[THE DATA Boundary: Start]
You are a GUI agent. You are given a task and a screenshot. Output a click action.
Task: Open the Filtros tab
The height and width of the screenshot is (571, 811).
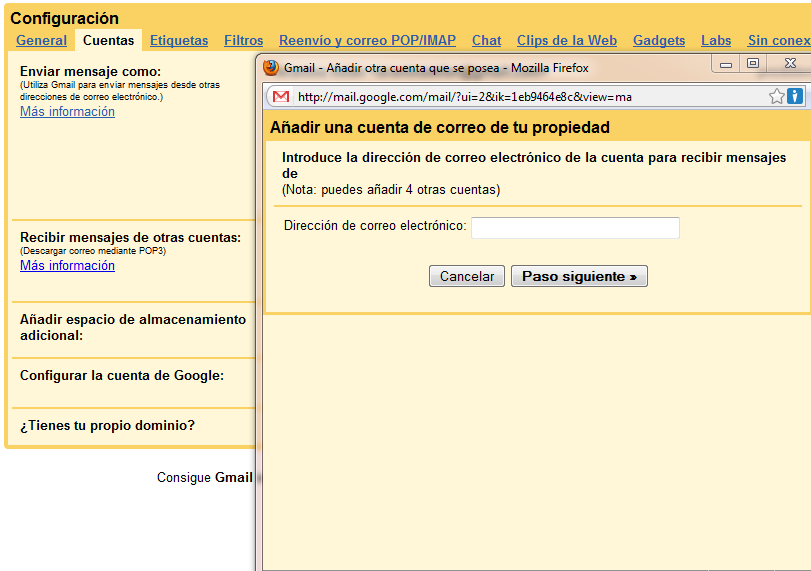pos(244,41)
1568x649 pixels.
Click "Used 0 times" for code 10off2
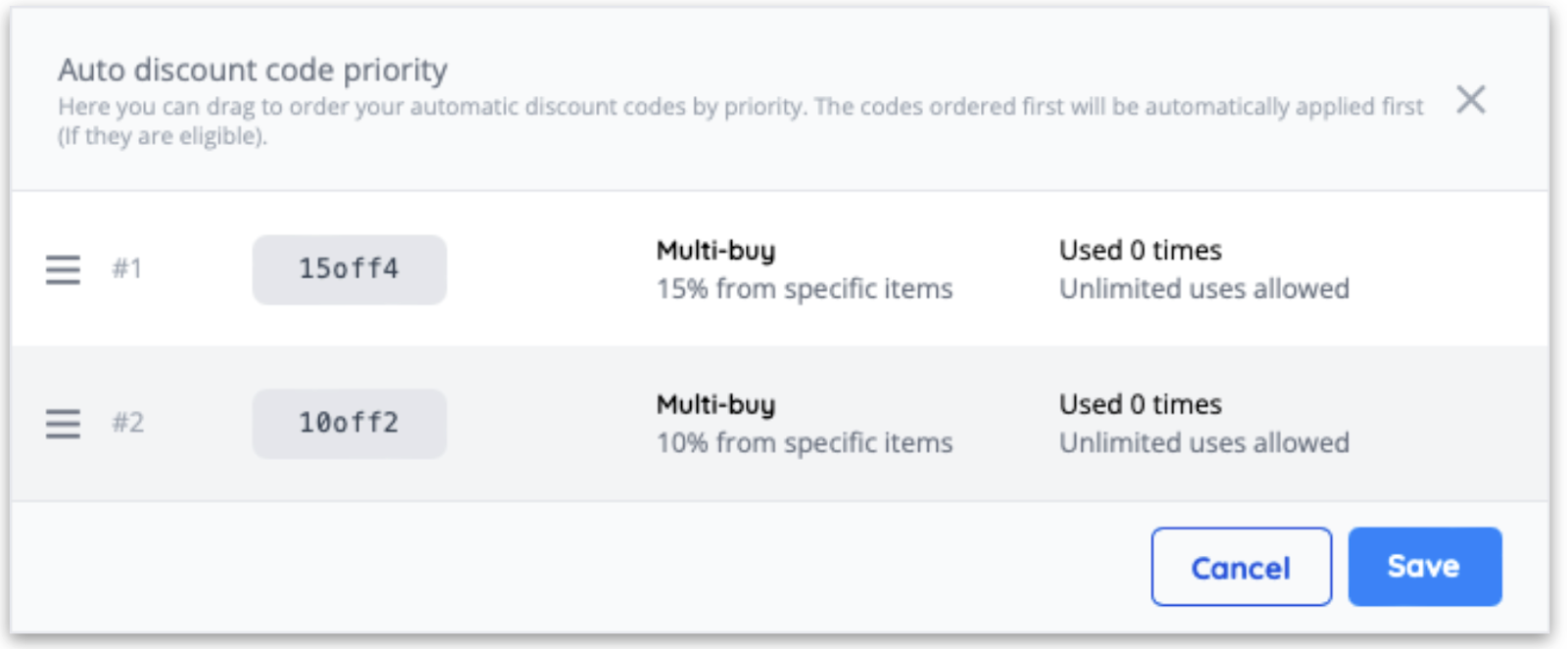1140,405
[THE DATA Boundary: End]
ABOUT THIS EXERCISE>
The entire listing above is to be copied exactly, with all pictures omitted.

WRITTEN SOLUTION>
You are a GUI agent. You are given a task and a screenshot. Output a click action.
Task: Open the Filtros tab
The height and width of the screenshot is (571, 811).
pos(244,41)
1568x649 pixels.
Click "Used 0 times" for code 10off2
1140,405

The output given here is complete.